An "FD3" code indicates that FDA believes the article may be subject to prior notice; such a code is used for articles that have both food and non-food uses. For example HTS code 0301100000 for "Fish, Live, Ornamental" has an FD3 code. An "FD4" code indicates that FDA believes the article is a food that is subject to prior notice. For example, HTS code 0301100000 is for “Fish, Other, Live,” and has an FD4 code. FDA provided this list to CBP so that CBP can flag the HTS codes in its entry systems to help identify products for which prior notice to FDA is required. For products that have an FD3 designation, particularly when the product is only imported into the U.S. for use as a food contact substance or industrial application, the measures recommended above should be taken to further highlight to FDA and CBP that the shipment is not subject to FDA's prior notice regulations.


1 For a detailed analysis of the legislative history of these four regulations, see this month's Packaginglaw.com article entitled, Brief History of Bioterrorism Legislation: Keller & Heckman, SPI Defeat Law of Unintended Consequences.

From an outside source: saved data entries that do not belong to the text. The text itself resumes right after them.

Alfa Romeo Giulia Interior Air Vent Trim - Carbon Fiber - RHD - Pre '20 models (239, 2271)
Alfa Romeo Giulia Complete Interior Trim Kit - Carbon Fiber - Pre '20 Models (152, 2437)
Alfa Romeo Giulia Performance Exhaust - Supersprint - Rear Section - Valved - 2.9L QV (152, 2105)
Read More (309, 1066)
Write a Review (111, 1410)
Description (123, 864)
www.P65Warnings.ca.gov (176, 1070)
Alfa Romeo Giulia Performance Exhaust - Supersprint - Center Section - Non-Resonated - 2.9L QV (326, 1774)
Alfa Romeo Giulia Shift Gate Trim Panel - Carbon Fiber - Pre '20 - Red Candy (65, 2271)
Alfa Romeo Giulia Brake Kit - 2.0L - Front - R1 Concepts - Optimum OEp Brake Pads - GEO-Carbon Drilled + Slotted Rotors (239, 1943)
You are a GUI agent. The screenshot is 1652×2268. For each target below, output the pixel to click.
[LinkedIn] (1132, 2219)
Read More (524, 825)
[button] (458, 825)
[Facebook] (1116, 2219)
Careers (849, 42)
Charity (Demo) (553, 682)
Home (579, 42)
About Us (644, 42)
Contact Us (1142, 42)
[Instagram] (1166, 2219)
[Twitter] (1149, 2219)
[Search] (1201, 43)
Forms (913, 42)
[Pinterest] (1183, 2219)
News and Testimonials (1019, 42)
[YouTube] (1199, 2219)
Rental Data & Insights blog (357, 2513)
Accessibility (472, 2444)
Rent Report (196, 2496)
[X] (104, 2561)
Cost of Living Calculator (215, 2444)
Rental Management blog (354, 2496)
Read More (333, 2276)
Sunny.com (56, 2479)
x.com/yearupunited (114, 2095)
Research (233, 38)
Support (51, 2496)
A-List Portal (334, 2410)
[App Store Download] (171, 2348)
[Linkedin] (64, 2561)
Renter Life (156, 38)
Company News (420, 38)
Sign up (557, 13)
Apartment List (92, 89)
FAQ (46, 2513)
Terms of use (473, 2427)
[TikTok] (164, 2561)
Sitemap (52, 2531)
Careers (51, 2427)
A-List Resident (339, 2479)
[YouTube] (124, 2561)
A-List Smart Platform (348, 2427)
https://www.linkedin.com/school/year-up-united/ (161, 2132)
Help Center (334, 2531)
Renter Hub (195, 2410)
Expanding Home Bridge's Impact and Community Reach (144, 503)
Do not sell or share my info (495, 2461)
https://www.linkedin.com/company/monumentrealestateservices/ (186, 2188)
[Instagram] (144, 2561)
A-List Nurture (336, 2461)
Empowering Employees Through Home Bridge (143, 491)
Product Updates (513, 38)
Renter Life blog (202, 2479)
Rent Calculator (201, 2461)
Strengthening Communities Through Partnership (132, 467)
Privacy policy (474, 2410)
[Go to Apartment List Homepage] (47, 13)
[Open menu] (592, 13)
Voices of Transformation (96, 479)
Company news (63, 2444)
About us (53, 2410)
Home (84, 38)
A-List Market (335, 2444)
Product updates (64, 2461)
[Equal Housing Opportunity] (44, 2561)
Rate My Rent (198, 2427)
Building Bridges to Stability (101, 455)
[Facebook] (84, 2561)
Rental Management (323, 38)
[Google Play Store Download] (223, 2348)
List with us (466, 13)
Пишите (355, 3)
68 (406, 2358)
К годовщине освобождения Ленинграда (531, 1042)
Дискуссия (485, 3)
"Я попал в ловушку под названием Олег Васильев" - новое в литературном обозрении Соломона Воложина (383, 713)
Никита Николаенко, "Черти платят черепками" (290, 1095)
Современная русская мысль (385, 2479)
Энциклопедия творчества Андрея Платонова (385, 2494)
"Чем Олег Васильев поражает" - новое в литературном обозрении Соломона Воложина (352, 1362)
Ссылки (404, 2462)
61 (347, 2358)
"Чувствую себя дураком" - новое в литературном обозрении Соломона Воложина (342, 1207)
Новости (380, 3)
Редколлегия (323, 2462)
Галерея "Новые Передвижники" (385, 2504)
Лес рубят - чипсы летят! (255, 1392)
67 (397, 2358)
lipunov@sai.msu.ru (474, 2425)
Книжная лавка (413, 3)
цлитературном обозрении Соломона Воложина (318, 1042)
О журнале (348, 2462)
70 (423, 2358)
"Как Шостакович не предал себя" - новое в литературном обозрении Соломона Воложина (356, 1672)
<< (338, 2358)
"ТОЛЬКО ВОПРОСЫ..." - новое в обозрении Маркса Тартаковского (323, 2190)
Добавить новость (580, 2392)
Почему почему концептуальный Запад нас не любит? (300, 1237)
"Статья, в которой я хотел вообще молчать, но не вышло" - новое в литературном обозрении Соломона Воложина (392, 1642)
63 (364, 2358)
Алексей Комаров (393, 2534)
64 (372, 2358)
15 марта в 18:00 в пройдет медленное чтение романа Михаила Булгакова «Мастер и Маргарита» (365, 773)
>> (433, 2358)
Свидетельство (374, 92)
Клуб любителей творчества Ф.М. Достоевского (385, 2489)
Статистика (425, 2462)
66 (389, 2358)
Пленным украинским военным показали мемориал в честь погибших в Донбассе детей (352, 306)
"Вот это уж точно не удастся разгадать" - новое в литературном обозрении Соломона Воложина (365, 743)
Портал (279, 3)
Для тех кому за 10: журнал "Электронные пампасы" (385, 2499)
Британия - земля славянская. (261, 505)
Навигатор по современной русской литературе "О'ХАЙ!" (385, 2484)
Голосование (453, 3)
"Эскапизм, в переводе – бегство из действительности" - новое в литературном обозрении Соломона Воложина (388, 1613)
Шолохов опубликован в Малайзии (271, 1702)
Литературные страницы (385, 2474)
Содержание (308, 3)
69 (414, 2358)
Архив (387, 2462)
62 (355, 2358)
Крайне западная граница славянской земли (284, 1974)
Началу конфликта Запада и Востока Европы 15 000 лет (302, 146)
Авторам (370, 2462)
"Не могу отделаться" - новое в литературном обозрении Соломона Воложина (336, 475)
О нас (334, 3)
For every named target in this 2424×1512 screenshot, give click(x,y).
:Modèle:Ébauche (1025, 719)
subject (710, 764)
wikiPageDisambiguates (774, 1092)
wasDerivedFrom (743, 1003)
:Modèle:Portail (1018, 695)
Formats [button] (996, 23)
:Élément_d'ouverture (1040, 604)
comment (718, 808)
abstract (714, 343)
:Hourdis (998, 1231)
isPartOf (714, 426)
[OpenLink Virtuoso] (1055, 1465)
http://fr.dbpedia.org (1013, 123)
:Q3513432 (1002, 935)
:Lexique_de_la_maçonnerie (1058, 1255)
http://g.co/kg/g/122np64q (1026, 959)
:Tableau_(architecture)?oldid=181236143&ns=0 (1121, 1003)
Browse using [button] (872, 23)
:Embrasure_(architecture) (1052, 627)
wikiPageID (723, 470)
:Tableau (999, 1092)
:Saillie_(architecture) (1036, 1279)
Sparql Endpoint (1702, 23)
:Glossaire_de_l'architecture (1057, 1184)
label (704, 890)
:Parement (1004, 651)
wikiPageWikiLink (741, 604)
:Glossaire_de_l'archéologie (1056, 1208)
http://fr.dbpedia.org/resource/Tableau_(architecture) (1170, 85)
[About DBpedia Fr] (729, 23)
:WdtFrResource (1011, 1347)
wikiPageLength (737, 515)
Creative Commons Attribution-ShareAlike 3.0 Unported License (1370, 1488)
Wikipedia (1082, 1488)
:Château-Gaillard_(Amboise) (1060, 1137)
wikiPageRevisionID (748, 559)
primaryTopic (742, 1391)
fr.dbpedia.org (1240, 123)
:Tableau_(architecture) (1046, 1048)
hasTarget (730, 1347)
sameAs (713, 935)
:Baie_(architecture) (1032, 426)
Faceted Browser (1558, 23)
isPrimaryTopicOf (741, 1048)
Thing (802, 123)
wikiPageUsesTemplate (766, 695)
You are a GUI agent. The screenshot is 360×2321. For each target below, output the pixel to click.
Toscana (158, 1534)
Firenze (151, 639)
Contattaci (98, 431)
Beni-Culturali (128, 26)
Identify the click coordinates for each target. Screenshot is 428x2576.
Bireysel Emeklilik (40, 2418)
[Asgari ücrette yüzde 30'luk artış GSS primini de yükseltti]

For a summary of each regulation, see the Packaginglaw.com article entitled, "FDA's Efforts to Implement Bioterrorism Act's Provisions: Rules on Registration, Import Notification, Recordkeeping, and Adminstrative Detention."

2 Section 409(h)(6) of the FD&C Act defines "food contact materials" as "any substance intended for use as a component of materials used in manufacturing, packing, packaging, transporting, or holding food if such use is not intended to have any technical effect in such food."

3 The "food contact substance" status under the remaining two regulations is as follows: (1) Administrative Detention: gives FDA the authority to order the detention of any article of food if there is "credible evidence" or information indicating that the article of food presents a threat of serious adverse health consequences or death to humans or animals; this regulation applies to food and food contact substances. As discussed elsewhere in this month's Focus, Keller and Heckman LLP, representing SPI, did not ask that food contact substances be exempt from administrative detention because this authority depends on the existence of credible evidence that the article is a threat to public safety, whether the article is a food, as this term is defined under the bioterrorism regulations, or a food packaging material; (2) Maintenance and Inspection of Records: the publication of this final rule has not occurred; however, based on FDA's action to exempt food contact substances under the prior notice and facility registration regulations, we hope that the exemption afforded to food contact substances will carry over to the recordkeeping regulation, as well. The publication of this final rule has been delayed several times, but FDA has announced that it will be published this year.

4 That definition states that food "means (1) articles used for food or drink for man or other animals, (2) chewing gum, and (3) articles used for components of any such article."

5 See 68 Fed. Reg. 58894, 58906 (October 10, 2003).